Sunday, July 6, 2014

Prefabrication experiments - 23 - Timber Structures inc. - the MOBILCORE


Appointed in 1946 to «make no small plans» by American president Harry Truman, Wilson Wyatt (United States Housing Expediter in the Office of War Mobilization) was still dealing with a considerable housing problem in 1950 when he planned to inject a lagging building industry with a demand for 2 700 000 units.

Wyatt’s aggressive and renewed building plan paired on-site and off-site building strategies and encouraged innovation in reducing costs and material use. In the context of low-cost government supported building, developers had adopted wood stick framing as a light, quick, flexible and adaptable form of construction. The stick built balloon frame and today’s familiar platform frame evolved and had been refined in America since the early 19th century.

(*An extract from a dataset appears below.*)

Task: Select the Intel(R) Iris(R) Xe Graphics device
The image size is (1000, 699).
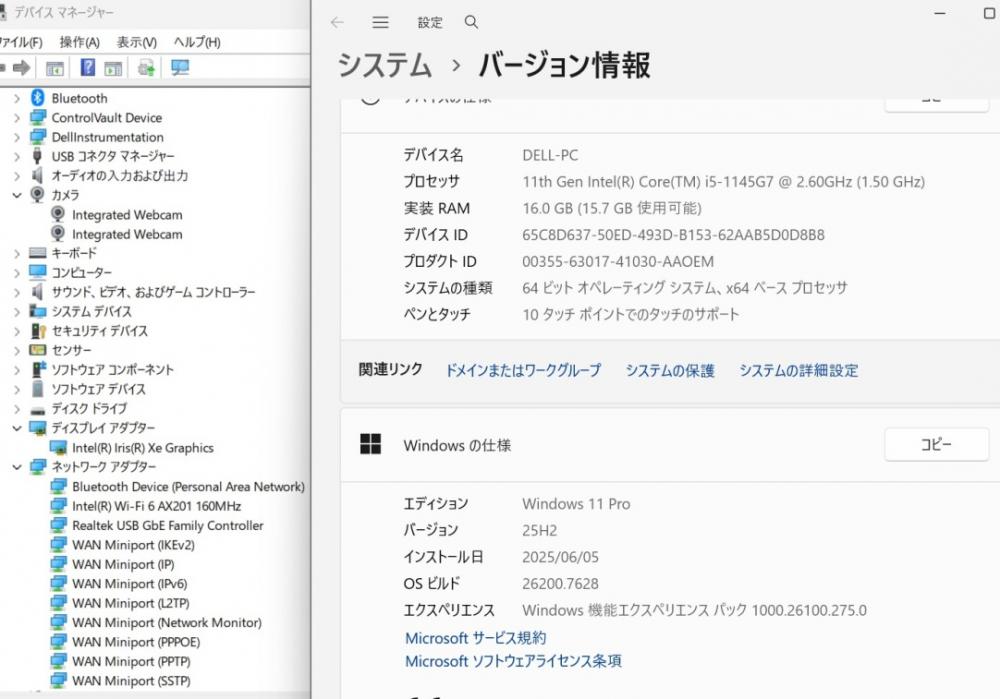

The work of San Franscisco builder/developer Dave Bohannon was a testament to the reason why stick-framed building culture was prevalent in the United States. Bohannon combined factory and site construction techniques; A portable sawmill was installed on the tract of land for cutting and profiling all the necessary building components. His methods generated seven hundred units in six hundred ninety-three man-hours in Oakland in 1944 (Life April 12th, 1950). The materially innovative steel or concrete prefab experiments of the era could hardly contend with the industrialized 2 by 4 and the steel nail.

A number of builders did however see potential in the factory produced complex parts of a house. These builders looked to enhance labour intensive stick framing by industrializing mechanical cores around which houses could be completed. One example of a factory-produced core was Timber Structures inc.’s MOBILCORE. The unit of approximately 8'x24' (2,4mx7,2m) included all fixtures and appliances. The module was divided into bath, mechanical room and kitchen. For two thousand seven hundred dollars (approximately 40% of a total house price of the era) one could purchase a unit, have it delivered on-site and build the house around it.


Comparable to Walter Gropius’s theories of standardization of components to allow for the greatest possible architectural variability, the MOBILCORE brought the value of factory quality to the complex components leaving the rest of the house to the flexibility of the wood frame. Combining the malleability of the stick frame to the factory-produced core created a formidable open industrialized building system for housing.